INSTRUCTIONS FOR THE TASK:
Within the lines below, the span from the line with "DEALS (459, 20)" to the line with "旋风加速 (24, 2323)", both ends included, is to be reproduced exactly, with pictures omitted.

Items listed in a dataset
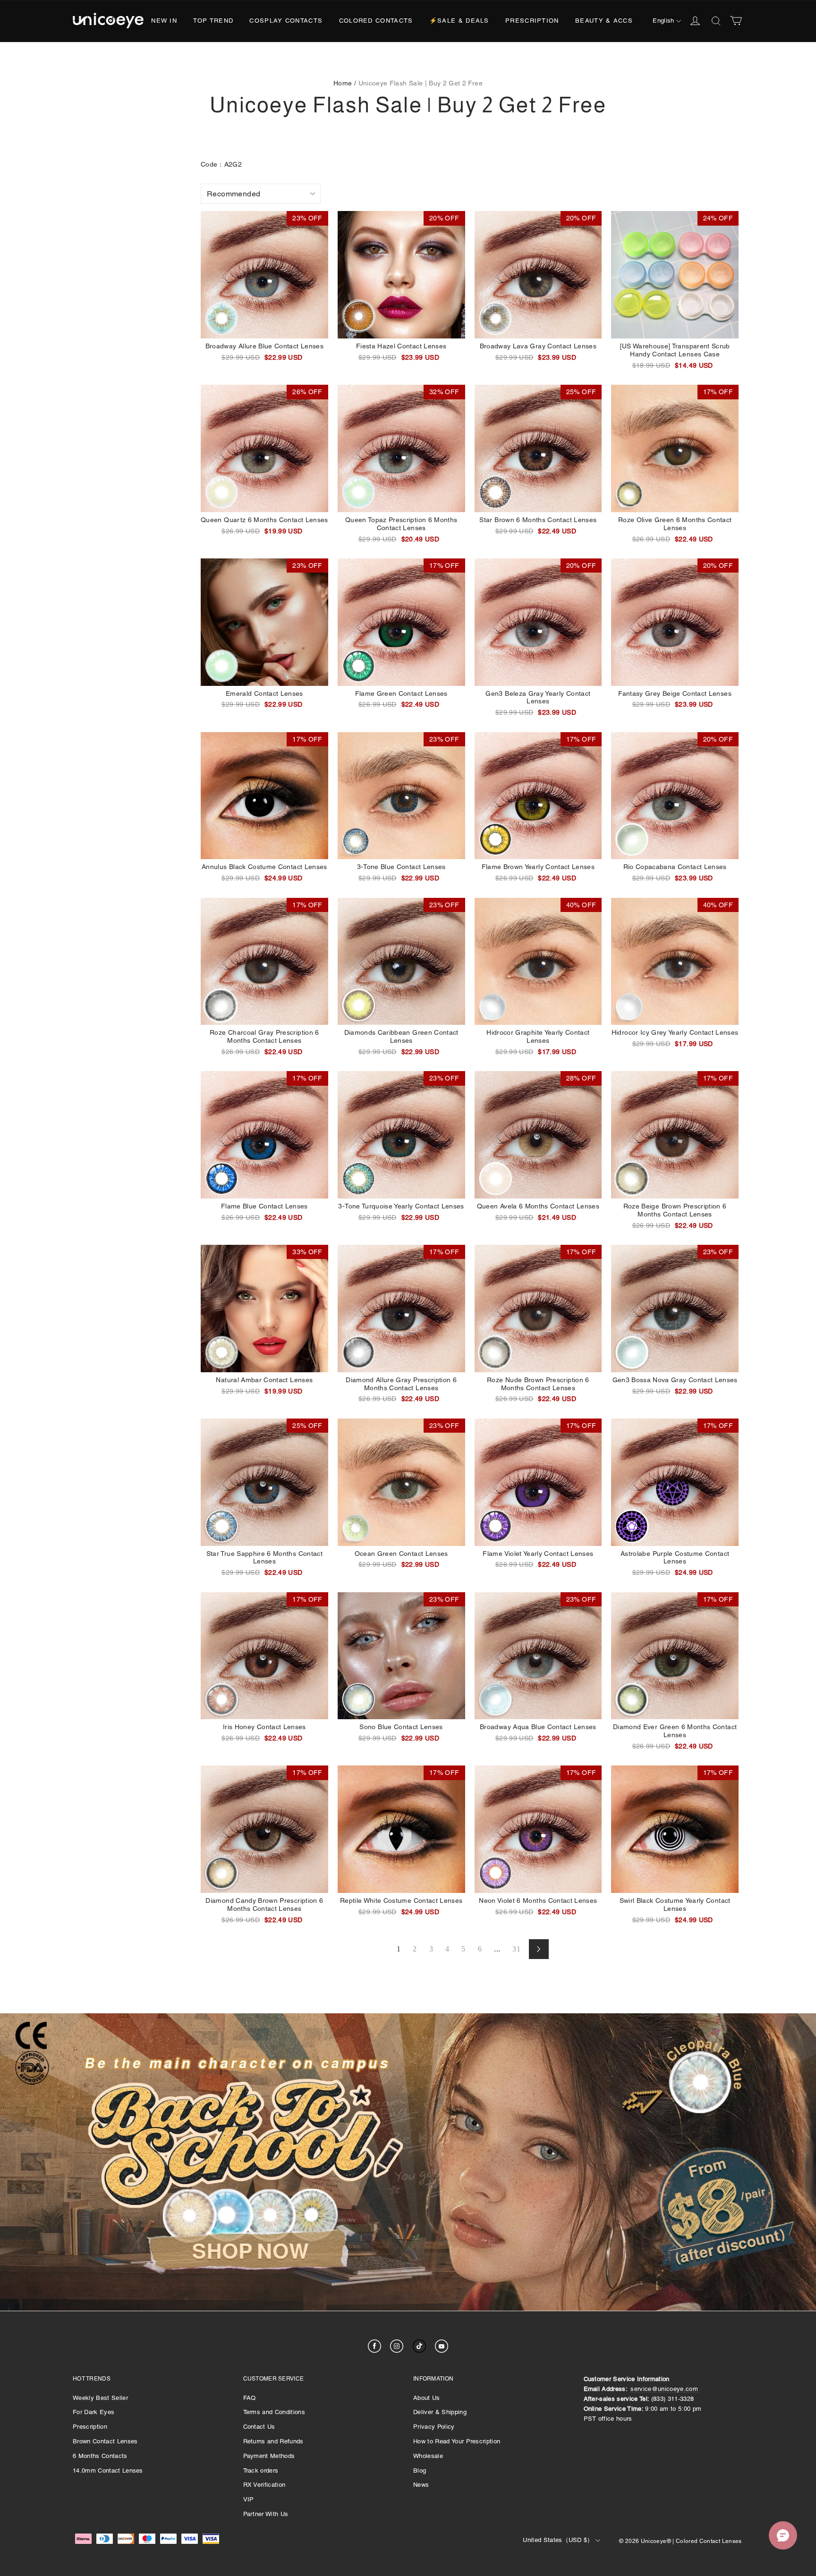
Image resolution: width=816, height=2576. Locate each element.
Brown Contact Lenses (105, 2441)
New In (164, 20)
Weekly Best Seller (100, 2397)
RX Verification (264, 2484)
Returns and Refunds (273, 2441)
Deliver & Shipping (440, 2412)
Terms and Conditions (274, 2412)
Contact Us (259, 2426)
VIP (248, 2499)
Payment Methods (269, 2455)
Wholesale (428, 2455)
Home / (344, 83)
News (421, 2484)
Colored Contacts (376, 20)
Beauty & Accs (604, 20)
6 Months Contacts (100, 2455)
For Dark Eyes (93, 2412)
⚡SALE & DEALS (459, 20)
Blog (419, 2470)
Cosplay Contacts (286, 20)
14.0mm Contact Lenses (108, 2470)
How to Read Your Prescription (456, 2441)
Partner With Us (266, 2513)
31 (516, 1949)
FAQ (249, 2397)
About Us (426, 2397)
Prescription (532, 20)
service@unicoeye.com (664, 2388)
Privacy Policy (434, 2426)
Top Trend (213, 20)
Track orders (261, 2470)
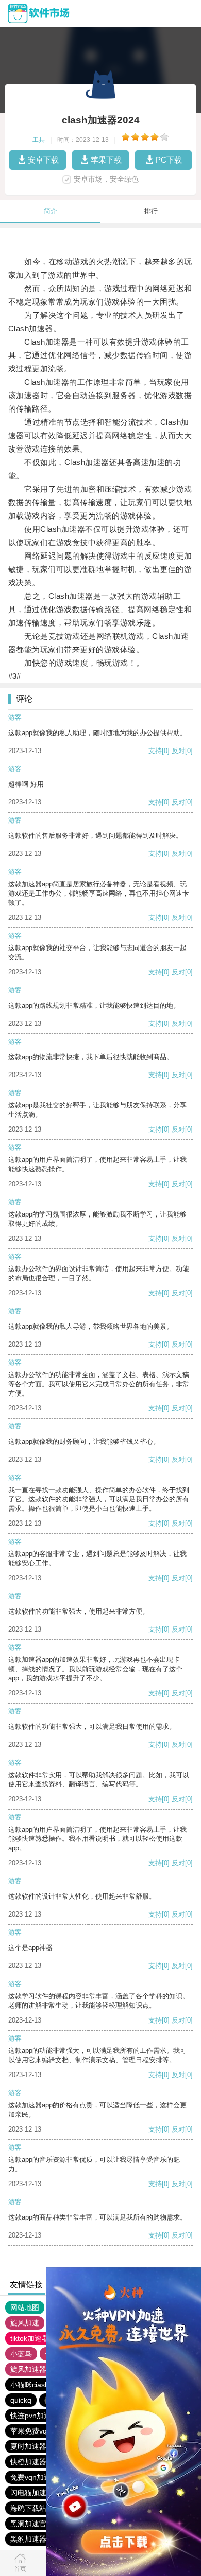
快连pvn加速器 (34, 2415)
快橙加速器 (28, 2462)
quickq (20, 2400)
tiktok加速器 (29, 2338)
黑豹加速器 (28, 2539)
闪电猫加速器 (32, 2493)
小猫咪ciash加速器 (40, 2385)
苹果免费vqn (30, 2431)
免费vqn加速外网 (37, 2477)
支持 (155, 751)
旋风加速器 (28, 2369)
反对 (178, 751)
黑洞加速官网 (32, 2523)
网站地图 (24, 2307)
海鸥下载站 (28, 2508)
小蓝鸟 (21, 2354)
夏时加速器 (28, 2446)
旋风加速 (24, 2323)
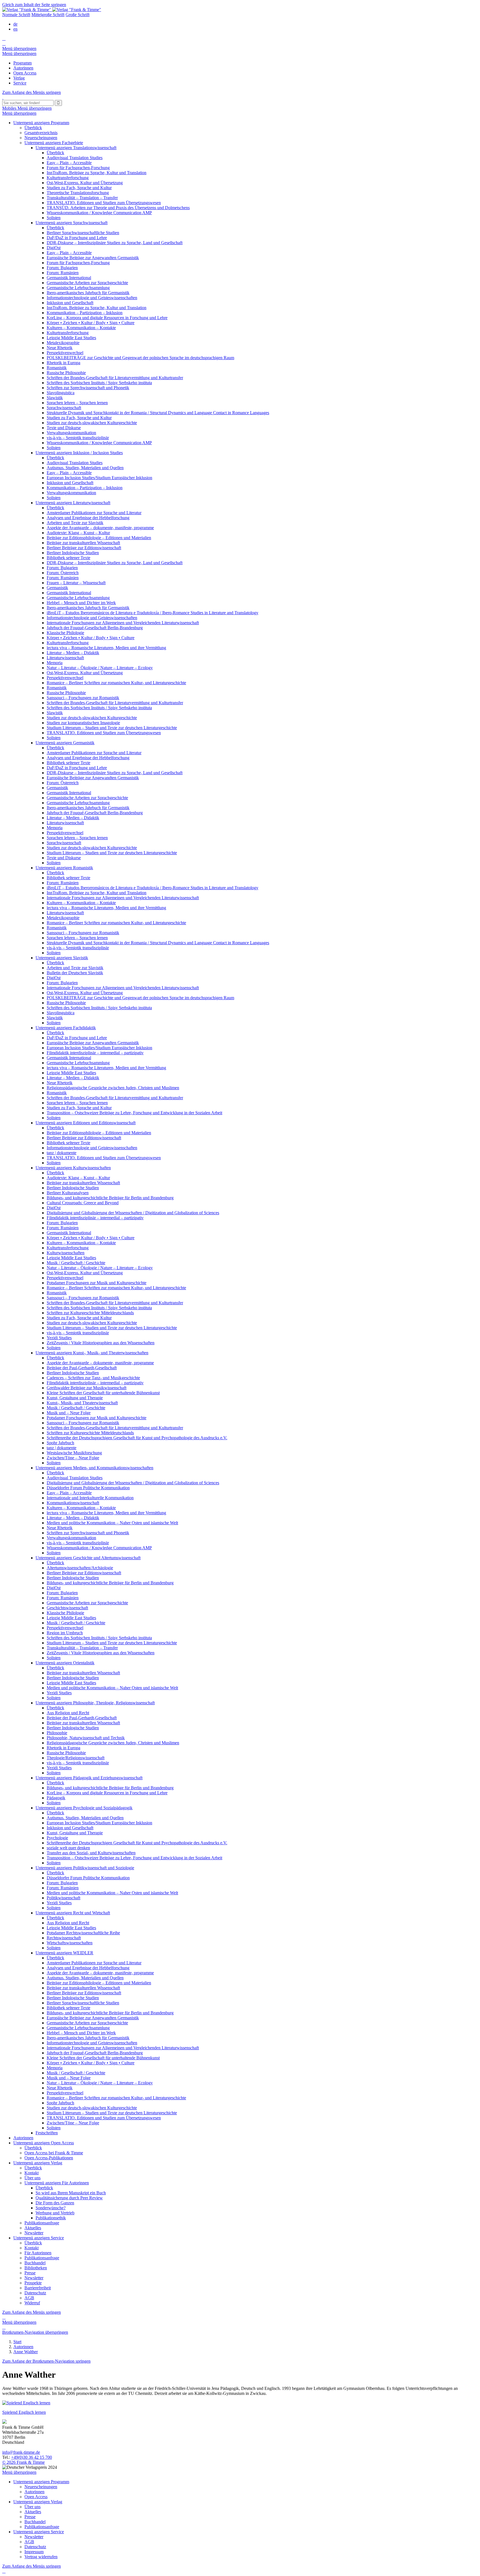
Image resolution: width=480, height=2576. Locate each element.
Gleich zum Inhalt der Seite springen (34, 4)
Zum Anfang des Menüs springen (31, 92)
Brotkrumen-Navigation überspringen (35, 2332)
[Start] (2, 97)
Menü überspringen (19, 48)
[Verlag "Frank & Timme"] (51, 9)
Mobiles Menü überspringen (27, 108)
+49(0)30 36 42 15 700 (31, 2457)
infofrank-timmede (21, 2452)
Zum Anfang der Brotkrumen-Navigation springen (46, 2361)
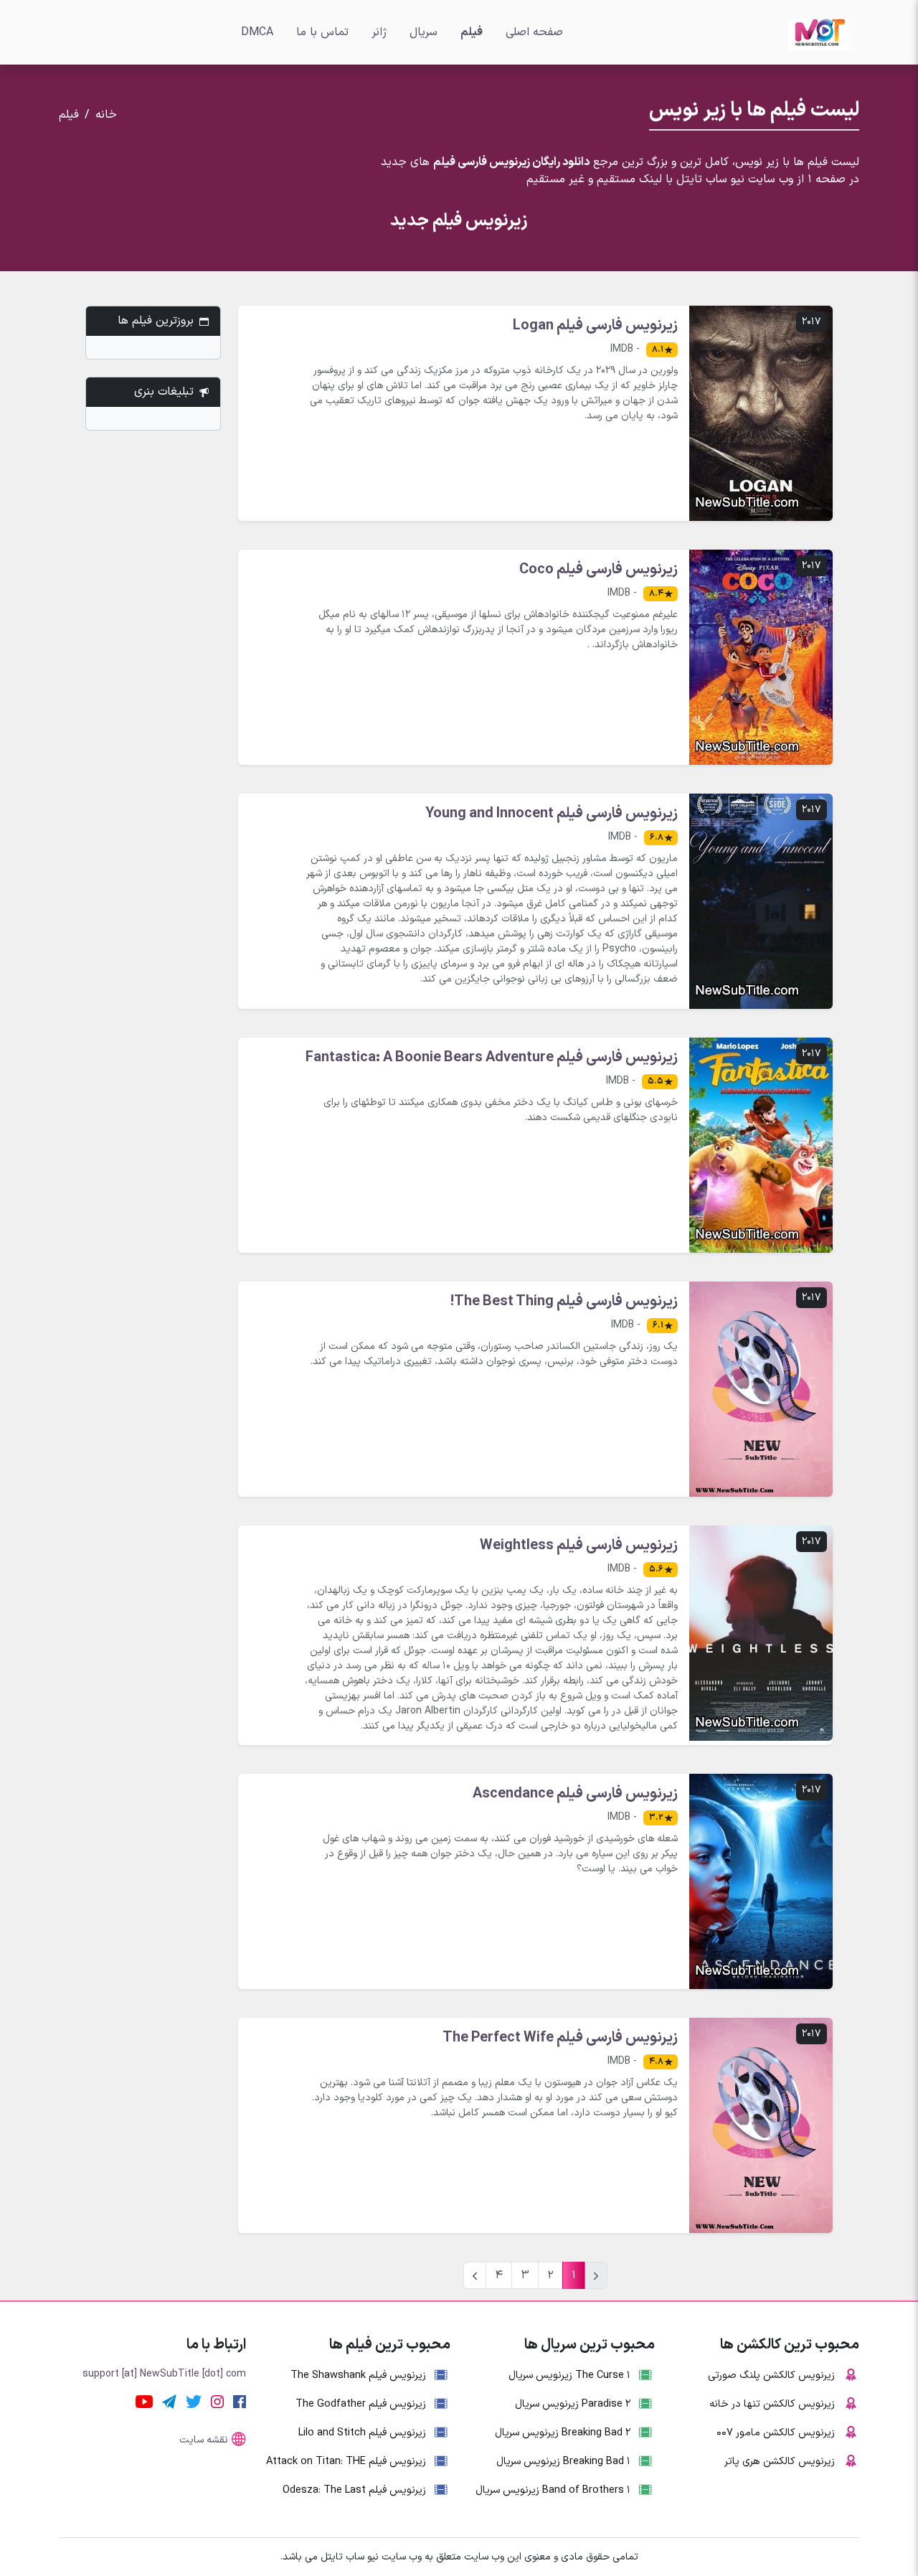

EXPECTED ANSWER:
⚡SALE & DEALS (459, 20)
Blog (419, 2470)
Cosplay Contacts (286, 20)
14.0mm Contact Lenses (108, 2470)
How to Read Your Prescription (456, 2441)
Partner With Us (266, 2513)
31 (516, 1949)
FAQ (249, 2397)
About Us (426, 2397)
Prescription (532, 20)
service@unicoeye.com (664, 2388)
Privacy Policy (434, 2426)
Top Trend (213, 20)
Track orders (261, 2470)
快连pvn加速器 (34, 2415)
快橙加速器 (28, 2462)
quickq (20, 2400)
tiktok加速器 (29, 2338)
黑豹加速器 (28, 2539)
闪电猫加速器 (32, 2493)
小猫咪ciash加速器 (40, 2385)
苹果免费vqn (30, 2431)
免费vqn加速外网 (37, 2477)
支持 (155, 751)
旋风加速器 (28, 2369)
反对 (178, 751)
黑洞加速官网 (32, 2523)
网站地图 (24, 2307)
海鸥下载站 (28, 2508)
小蓝鸟 (21, 2354)
夏时加速器 (28, 2446)
旋风加速 (24, 2323)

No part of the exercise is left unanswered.